* [Document section]
+++
The installed costs of the thermal sources of energy have increased slightly since last year, by about 10%. There are wide variations in the cost of coal and gas, but prices have dropped slightly. This means there is little change in the overall estimates of generation costs from thermal sources.
Operations and maintenance costs
Operation and maintenance (O&M) costs vary with wind-farm size and location. However, the exact scope is not always clear. Routine maintenance and the operational costs are only part of the total cost of running a wind farm. Unless the operator owns the land, rents will be payable, together with business rates and "use of system" charges to the utility network to which the wind farm is connected. The total costs are therefore very location-specific.
A recent review for the European Commission by Ecofys, Subsidies and costs of EU energy, gave a range of O&M costs for onshore wind from €6/MWh to €32/MWh, with an average of €11/MWh ($14/MWh). This may be a bit on the low side. The Fraunhofer Institute suggests €22.5/MWh ($28/MWh). An alternative way of expressing these costs is in dollars /kW/yr, and the table (below) summarises estimates for anumber of technologies from a recent IEA publication.
Operation and maintenance costs typically account for 20-25% of total generation cost for both onshore and offshore wind; about 15% in the case of coal, 10% for gas and 5% for nuclear.
Comparative generation costs
There is no single picture of comparative generation costs that applies everywhere. Performance levels vary, depending on the location of wind and solar installations. For wind plants, lowland sites in Germany may yield capacity factors around 15%, but hilltop sites in the UK may be twice as productive, with a 30% capacity factor. Offshore wind capacity factors tend to be higher than this — around 35-40%. As we have already seen, capacity factors for solar range from single figures to 24%.
When making comparisons with thermal sources of electricity generation, the price of the fuels is an important issue. Broadly speaking, prices tend to be low in the US, but higher in Europe although there are significant variations.
The chart below shows generation-cost data derived from the sources cited in this article. Generation costs at the low end of the range generally apply in the US and the figures at the high end mostly apply to Europe. Regrettably there was insufficient data on fuel costs in China to include reliable estimates.
As the range of generation costs for onshore wind is around $60-90/MWh, this makes it the cheapest renewable technology. However, gas is often cheaper as the range starts below $50/MWh. Coal, however, is somewhat more expensive. Nuclear ranges from $92/MWh to $146/MWh, with the contract price in the UK at the top of the range. Offshore wind comes in at $110-214/MWh, with European prices towards the upper end of this range.
How much does it cost to generate electricity from wind? The graphs above reveal the very wide range according to the location of the project and the available wind speeds.
Theoretically, in ideal conditions, say an easy-to-develop onshore site with high winds speeds in a country where manufacturing and labour costs are low, it could be as little as $49/MWh. At the other extreme, such as a far-from-shore, deep-water offshore location with low wind speeds, it could be as much as $267/MWh, more than five times as expensive.
+++
* [Provided information]
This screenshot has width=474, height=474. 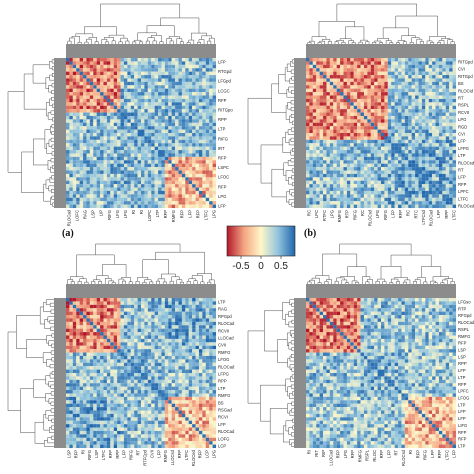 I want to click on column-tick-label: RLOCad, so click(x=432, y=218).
+++
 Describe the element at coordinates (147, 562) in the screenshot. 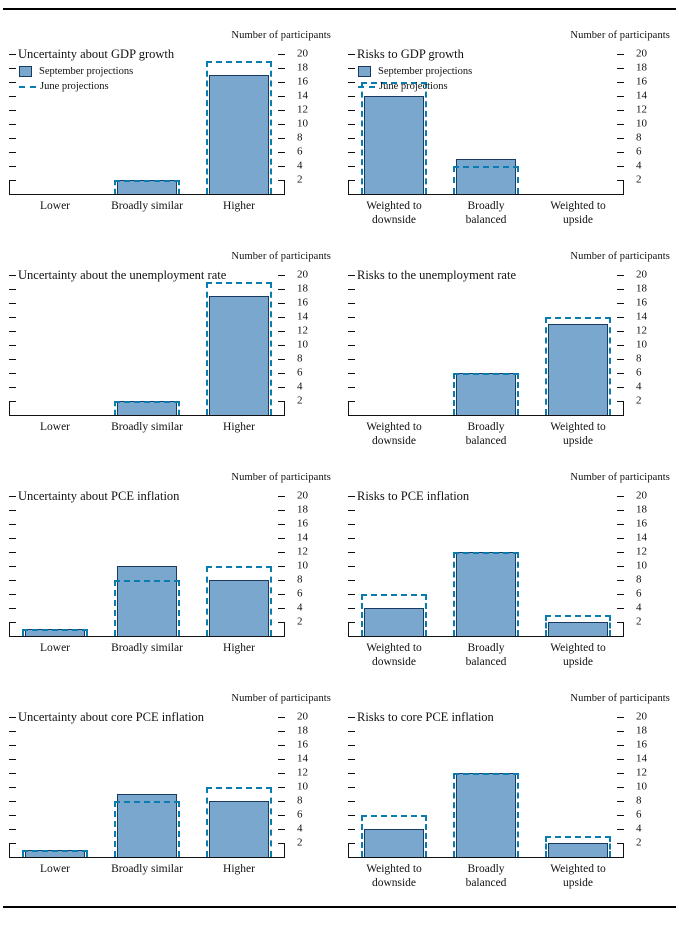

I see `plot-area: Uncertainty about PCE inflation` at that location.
+++
Continue the passage on the costs of generating electricity from wind, starting immediately after its final sentence.

* [Exercise response]
A more realistic figure for onshore wind, assuming the upper bound installed costs of $1,900/kW and wind speeds of 9m/s, is $71/MWh. At this level, onshore wind is comfortably cheaper than nuclear and solar PV, is level-pegging with gas, and competitive with all but the cheapest (and dirtiest) coal.
Onshore wind costs have fallen slightly since our report last year, but offshore costs still appear to be rising, a consequence of new projects being built in deeper water and further from shore, which makes both construction and operations and maintenance more expensive.
However, at the lower-bound installed cost of $4,500/kW, and assuming average wind speeds of 9m/s, it works out at around $185/MWh. That cost is expected to fall by about a quarter by 2020, which would make offshore wind competitive with nuclear and low-capacity factor solar.
There is also evidence emerging that some offshore projects are exceeding the generally recognised high capacity factor of 40%, at least at certain times of the year.
Over the winter of 2013-14, for example, the 630MW London Array averaged a capacity factor of 56%.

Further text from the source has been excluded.